Von besonderer Bedeutung für diesen Erfolg war der Einfluss und das Mitwirken des preußischen Offiziers Friedrich Wilhelm von Steuben. Dieser organisierte und trainierte die amerikanischen Milizen in der Gefechtsführung. Den Einsatz insbesondere der leichten Infanterie hatte er unter keinem geringeren als Friedrich dem Großen erlernt.

Französische Revolution (1789 bis 1799)

Im Jahr 1789 kam es im absolutistischen Frankreich zu einem Aufstand der einfachen Bevölkerung. Auslöser waren Hungersnöte und die Gier der regierenden Klasse.

Die Französische Revolution
Die Französische Revolution (pixabay)

Zu Beginn der Französischen Revolution kam es zunächst zur Plünderung eines Waffen-Depots der Armee. Von dort aus zogen die Revolutionäre weiter zur Bastille, dem Staatsgefängnis. Dabei schlossen sich ihnen erste militärische Einheiten an.

Nach dem Sturm auf die Bastille konnten sich die Aufständischen mit weiteren Waffen versorgen. Anschließend gründeten sie eine Nationalgarde. Die Obrigkeit reagierte schockiert und defensiv auf die Entwicklungen bis sie schließlich von den Ereignissen überrollt wurde.

„Aber das ist eine Revolte.“, „Nein Sire, das ist eine Revolution.“

Doch letztlich sollte Napoleon Bonaparte nach zehn Jahren als starker Mann des Militärs diese Revolution für beendet erklären.

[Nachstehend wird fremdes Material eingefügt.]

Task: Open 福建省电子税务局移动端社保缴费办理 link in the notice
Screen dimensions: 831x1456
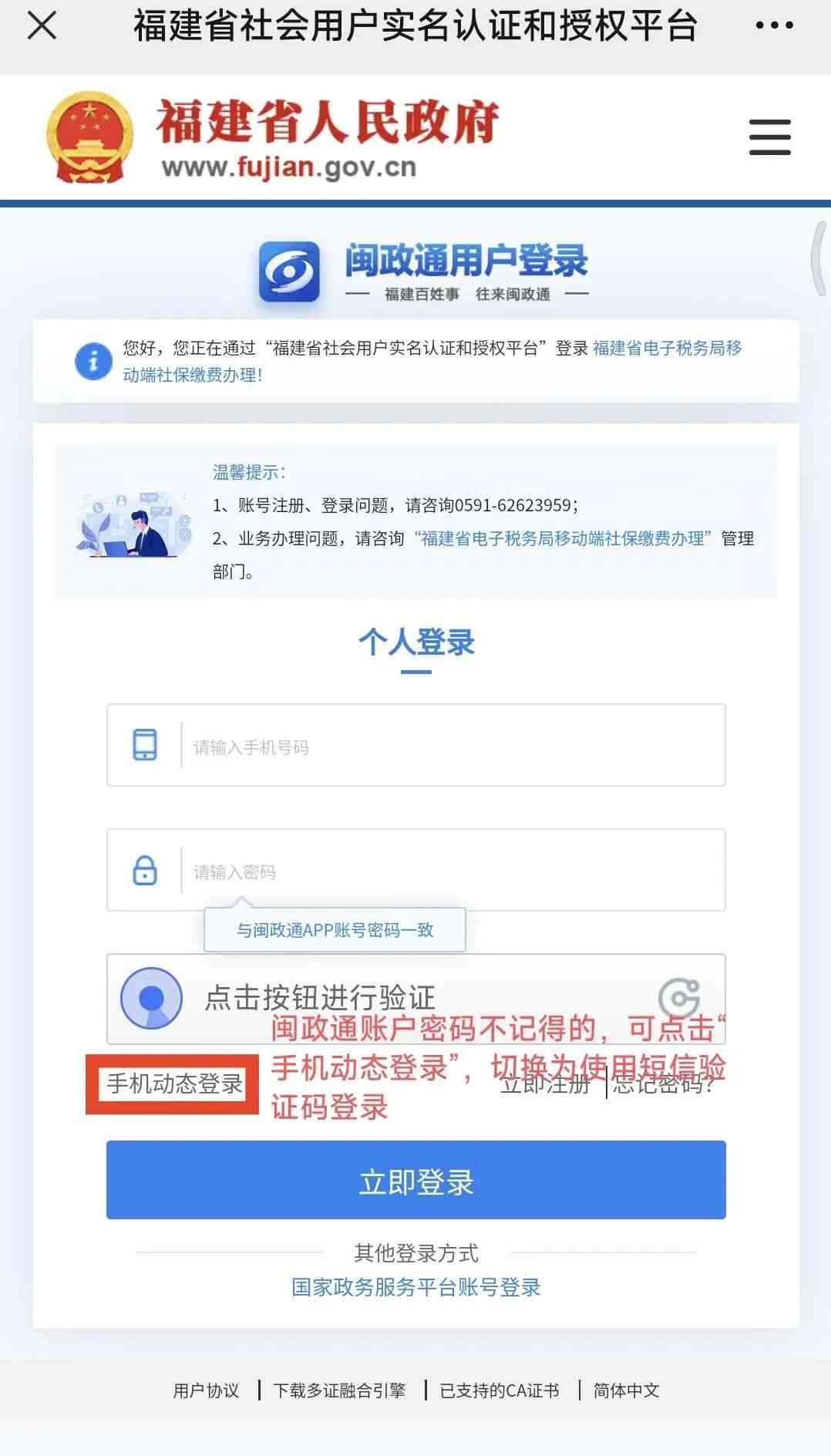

Arabische Revolte (1916 bis 1918)

Im Ersten Weltkrieg finanzierte der britische Geheimdienst eine Revolte von Arabern über den Agenten Lawrence von Arabien. Sie verübten zahlreiche Anschläge auf eine strategische Eisenbahnlinie des Osmanischen Reiches. Schließlich nahmen die Aufständischen am 1. Oktober 1918 sogar Damaskus ein.